Sabah erkenden uyanıyorsun. Duş alınıyor, sinek kaydı tıraş olunuyor, en havalı parfüm sıkılıyor. Gardıroptan özel günler için saklanan o tertemiz kıyafet seçiliyor. Gitar sırtlanıyor, repertuar cebe atılıyor. Tam o sırada evin önünde uzun, siyah bir araç beliriyor. Sürücü bile gözlük takmış, öyle ciddi.

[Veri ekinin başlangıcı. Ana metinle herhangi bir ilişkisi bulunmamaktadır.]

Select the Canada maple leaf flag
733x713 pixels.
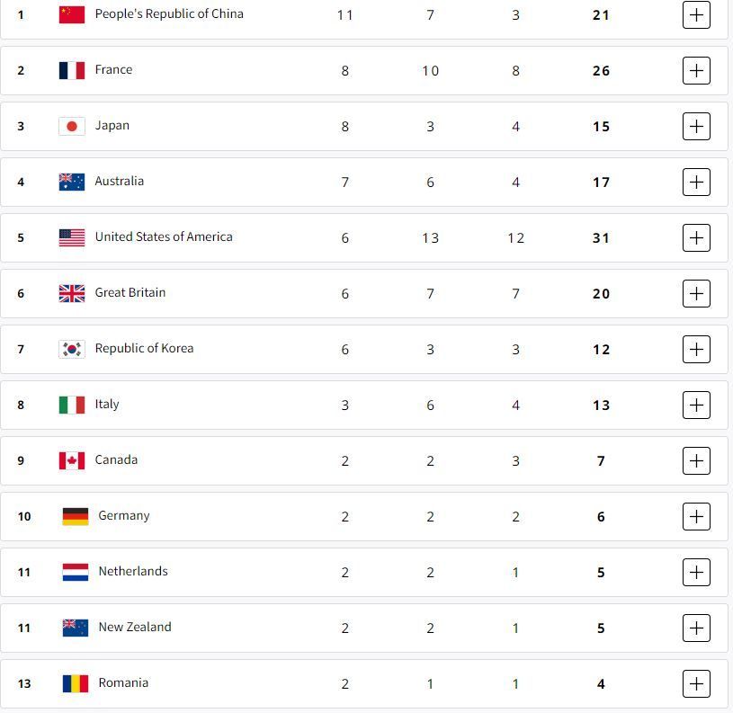[72, 460]
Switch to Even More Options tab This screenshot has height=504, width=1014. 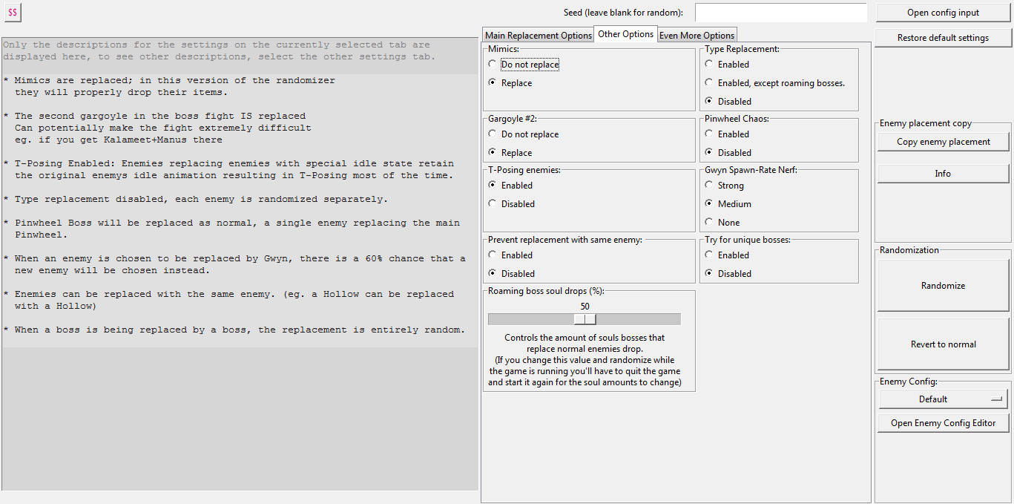(x=697, y=36)
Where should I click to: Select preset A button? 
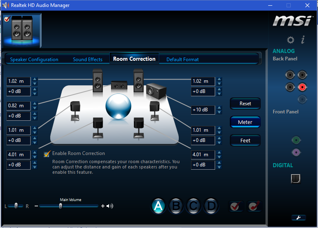tap(159, 206)
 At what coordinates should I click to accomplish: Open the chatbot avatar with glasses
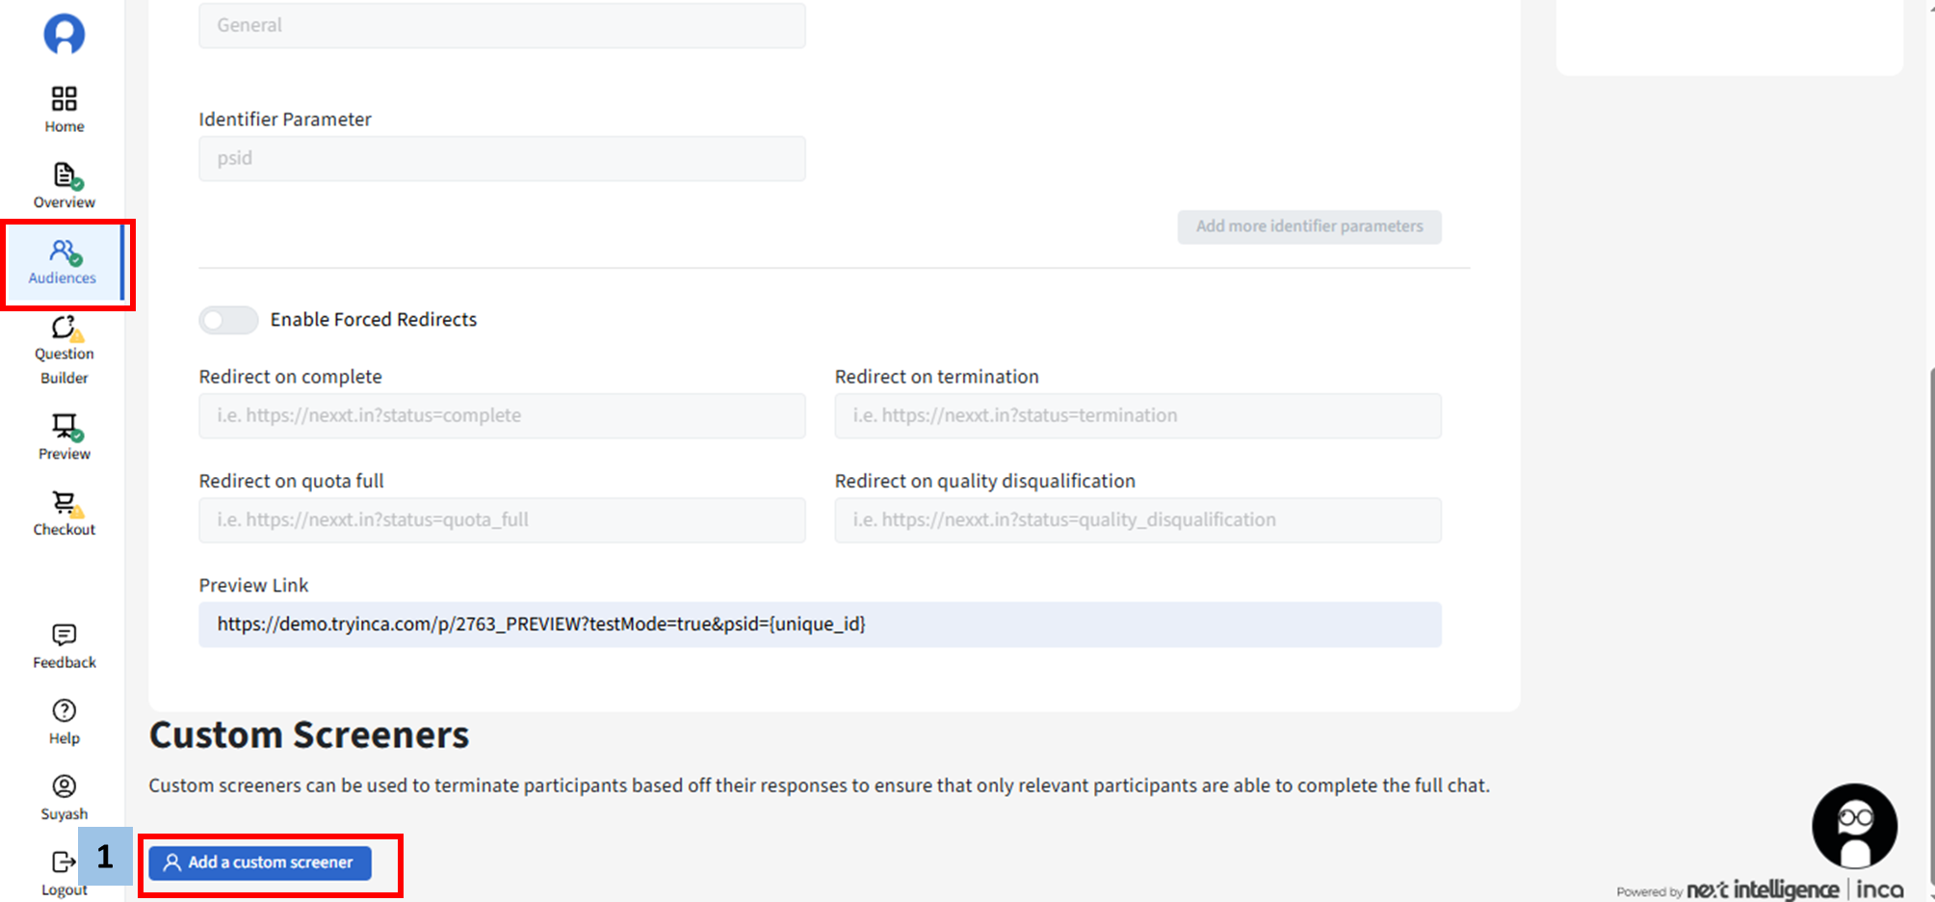tap(1854, 826)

Araca biniyorsun, gidiş bir başka. Televizyon kanalına varıyorsun, kapıda herkes seni ayakta karşılıyor. “Hoş geldiniz hocam!”lar, “İyi ki geldiniz efendim!”ler… Bir yandan kahve geliyor, bir yandan kurabiye. Sanki Grammy törenine davet edilmiş gibisin.

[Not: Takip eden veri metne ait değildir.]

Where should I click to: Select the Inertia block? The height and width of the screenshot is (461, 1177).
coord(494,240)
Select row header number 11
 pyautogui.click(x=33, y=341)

Program başlıyor. Sunucu, “Siz müziğin duygulara tercümanı gibisiniz” deyince, yüzün istemsiz gülümsüyor ama içinde “Bu biraz fazla değil mi ya?” hissi de dolanıyor. Gitarı eline alıyorsun, fonda tınılar, önde edebiyat dünyasından ağır bir konuk. Sohbet koyulaşıyor. Binlerce kişi ekran başında; kimisi çayını yudumluyor, kimisi “Aaa ben bu adamı tanıyorum” diyerek ekranın sesini açıyor.

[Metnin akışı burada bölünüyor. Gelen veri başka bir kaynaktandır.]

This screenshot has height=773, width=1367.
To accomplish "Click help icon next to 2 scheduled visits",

Ve final… Alkışlar, teşekkürler, sosyal medyada birkaç story… Araç yine kapıda, seni özenle evine bırakıyor. Kapıyı açıyorsun ve...

BAM!

Gerçeklik suratına tokat gibi çarpıyor.

Evin salonu savaş alanı gibi. Eşin temizlik modunda; elinde bez, alnında ter. “Sen geldin mi? O zaman şu koltuğun altını bir süpür de, belim koptu,” diyor. O havalı takım elbise bir anda temizlik önlüğüne dönüşüyor. Gitar bir kenarda, elde elektrik süpürgesi. Az önce canlı yayında halkı mest eden sen, şimdi halının köşesinde toz kovalıyorsun.

Hayat işte… Birgün prime-time'da, ertesi gün priz dibinde!

-Şöhret geçici, toz kalıcı. Özellikle koltuğun altındaki…

Şöhret bir rüyaysa, Dyson bir kabus,

Işıklar altından geldim, döndüm evin abuk sabuk tozuna.

Stüdyoda alkış, evde temizlik telaşı,

Parfüm kokusu gitti, yerini çamaşır suyuna bıraktı başa başa.